▶ _Problem description_:
Return the lines of the records below, unchanged, starting with the line that contains "Click the checkmark inside the shield icon" and going on through the line that contains "will click(x=467, y=840).", both included.

▶ _Given information_:
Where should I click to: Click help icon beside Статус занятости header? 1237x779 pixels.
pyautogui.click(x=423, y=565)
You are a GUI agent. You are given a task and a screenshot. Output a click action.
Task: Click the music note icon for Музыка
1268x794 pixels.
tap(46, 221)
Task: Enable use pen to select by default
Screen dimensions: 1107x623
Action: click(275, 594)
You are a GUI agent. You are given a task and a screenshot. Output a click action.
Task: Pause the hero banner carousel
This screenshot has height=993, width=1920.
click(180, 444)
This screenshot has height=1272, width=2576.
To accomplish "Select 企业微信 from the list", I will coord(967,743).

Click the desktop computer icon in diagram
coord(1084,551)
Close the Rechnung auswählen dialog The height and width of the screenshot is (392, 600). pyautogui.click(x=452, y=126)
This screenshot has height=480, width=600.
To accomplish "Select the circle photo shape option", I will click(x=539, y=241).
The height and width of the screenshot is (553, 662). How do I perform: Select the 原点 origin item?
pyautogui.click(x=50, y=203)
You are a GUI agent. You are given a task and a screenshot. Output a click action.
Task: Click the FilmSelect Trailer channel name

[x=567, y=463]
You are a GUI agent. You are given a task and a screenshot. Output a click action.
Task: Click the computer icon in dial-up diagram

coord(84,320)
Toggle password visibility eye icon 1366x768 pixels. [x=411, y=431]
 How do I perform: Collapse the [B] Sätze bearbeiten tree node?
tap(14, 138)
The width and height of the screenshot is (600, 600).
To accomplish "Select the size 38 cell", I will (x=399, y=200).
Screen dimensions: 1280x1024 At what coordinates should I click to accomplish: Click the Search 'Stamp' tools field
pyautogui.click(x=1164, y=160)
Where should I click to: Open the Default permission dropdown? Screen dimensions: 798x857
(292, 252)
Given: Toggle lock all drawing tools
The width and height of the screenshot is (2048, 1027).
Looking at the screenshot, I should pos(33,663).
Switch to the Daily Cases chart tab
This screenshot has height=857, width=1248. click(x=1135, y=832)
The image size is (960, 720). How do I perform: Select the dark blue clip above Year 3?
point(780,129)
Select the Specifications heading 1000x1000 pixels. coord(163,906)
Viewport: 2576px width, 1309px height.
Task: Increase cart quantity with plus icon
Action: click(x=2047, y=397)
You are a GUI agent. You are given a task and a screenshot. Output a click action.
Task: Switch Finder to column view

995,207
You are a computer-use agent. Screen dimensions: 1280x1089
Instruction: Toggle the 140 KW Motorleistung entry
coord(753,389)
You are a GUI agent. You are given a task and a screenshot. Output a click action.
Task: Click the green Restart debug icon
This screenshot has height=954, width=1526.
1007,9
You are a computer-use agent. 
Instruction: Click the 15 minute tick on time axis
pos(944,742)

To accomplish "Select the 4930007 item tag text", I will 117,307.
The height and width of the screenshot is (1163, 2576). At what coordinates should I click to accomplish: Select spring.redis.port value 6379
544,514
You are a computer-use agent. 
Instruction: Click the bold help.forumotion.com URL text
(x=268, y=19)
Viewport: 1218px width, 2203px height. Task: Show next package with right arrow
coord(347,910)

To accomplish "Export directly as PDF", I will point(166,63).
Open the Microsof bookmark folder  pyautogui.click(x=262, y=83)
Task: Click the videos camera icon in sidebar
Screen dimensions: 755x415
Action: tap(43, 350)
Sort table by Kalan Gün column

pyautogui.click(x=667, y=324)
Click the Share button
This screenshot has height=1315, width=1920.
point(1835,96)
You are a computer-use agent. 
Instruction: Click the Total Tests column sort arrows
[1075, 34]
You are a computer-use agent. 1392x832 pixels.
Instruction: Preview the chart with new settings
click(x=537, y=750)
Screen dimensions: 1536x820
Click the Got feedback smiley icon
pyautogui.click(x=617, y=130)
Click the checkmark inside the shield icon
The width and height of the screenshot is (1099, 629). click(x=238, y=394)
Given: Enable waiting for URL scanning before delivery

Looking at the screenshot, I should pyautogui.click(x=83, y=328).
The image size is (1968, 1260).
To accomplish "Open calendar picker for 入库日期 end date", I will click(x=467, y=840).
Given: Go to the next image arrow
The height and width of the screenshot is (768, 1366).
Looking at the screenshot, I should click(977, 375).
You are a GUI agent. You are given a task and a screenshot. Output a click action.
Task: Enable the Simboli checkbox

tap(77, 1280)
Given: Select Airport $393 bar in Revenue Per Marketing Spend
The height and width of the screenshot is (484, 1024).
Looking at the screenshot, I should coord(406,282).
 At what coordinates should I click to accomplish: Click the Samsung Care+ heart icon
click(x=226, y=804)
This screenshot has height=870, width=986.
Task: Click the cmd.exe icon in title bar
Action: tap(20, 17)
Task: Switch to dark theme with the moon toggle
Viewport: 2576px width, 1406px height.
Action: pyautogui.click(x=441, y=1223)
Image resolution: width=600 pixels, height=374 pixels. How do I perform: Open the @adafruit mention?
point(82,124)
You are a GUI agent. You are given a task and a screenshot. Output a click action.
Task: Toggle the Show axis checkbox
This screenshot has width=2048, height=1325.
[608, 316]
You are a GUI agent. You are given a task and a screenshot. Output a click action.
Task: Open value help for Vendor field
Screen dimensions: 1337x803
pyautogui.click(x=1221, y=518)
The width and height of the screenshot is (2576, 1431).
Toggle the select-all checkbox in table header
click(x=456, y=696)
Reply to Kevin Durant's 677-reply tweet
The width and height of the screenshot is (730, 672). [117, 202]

▶ _Solution_:
Click the checkmark inside the shield icon
The width and height of the screenshot is (1099, 629). click(x=238, y=394)
Given: Enable waiting for URL scanning before delivery

Looking at the screenshot, I should pyautogui.click(x=83, y=328).
The image size is (1968, 1260).
To accomplish "Open calendar picker for 入库日期 end date", I will click(x=467, y=840).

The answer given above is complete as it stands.